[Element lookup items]

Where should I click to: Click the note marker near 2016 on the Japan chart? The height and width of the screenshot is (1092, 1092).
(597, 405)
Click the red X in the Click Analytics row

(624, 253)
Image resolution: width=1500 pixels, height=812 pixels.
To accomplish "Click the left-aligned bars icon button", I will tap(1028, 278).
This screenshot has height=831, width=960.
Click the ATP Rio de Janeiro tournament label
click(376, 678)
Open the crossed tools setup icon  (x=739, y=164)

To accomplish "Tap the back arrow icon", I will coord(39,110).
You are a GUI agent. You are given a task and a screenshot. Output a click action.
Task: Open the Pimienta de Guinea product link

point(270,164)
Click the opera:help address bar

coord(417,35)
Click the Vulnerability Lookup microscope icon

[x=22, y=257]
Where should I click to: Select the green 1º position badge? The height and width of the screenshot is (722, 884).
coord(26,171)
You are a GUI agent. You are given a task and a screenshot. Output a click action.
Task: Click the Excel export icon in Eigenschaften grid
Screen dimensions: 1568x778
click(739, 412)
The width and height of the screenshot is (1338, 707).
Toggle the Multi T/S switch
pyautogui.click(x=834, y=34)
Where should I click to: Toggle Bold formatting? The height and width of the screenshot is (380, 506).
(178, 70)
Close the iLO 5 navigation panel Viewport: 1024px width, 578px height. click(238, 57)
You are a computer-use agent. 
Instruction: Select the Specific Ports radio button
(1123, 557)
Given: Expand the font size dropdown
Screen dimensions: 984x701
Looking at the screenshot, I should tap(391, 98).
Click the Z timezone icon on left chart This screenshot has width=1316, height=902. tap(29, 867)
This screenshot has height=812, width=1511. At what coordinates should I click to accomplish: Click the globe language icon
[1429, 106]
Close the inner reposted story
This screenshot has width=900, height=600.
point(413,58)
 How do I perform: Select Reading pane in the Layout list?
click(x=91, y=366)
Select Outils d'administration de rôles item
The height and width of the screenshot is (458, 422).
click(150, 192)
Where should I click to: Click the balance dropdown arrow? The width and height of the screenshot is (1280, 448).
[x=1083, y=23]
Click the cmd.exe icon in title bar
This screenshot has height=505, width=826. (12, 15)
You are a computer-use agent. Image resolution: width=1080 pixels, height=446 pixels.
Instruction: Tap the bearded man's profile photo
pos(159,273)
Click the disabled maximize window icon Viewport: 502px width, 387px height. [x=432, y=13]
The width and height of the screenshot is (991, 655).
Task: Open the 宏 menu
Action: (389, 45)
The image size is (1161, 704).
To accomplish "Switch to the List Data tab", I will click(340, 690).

**What the task requires:** Return the items from the line containing "This screenshot has height=812, width=1511." through the line containing "[x=1083, y=23]", both lines included, reproducing each line verbatim.

**Exercise answer:**
This screenshot has height=812, width=1511. At what coordinates should I click to accomplish: Click the globe language icon
[1429, 106]
Close the inner reposted story
This screenshot has width=900, height=600.
point(413,58)
 How do I perform: Select Reading pane in the Layout list?
click(x=91, y=366)
Select Outils d'administration de rôles item
The height and width of the screenshot is (458, 422).
click(150, 192)
Where should I click to: Click the balance dropdown arrow? The width and height of the screenshot is (1280, 448).
[x=1083, y=23]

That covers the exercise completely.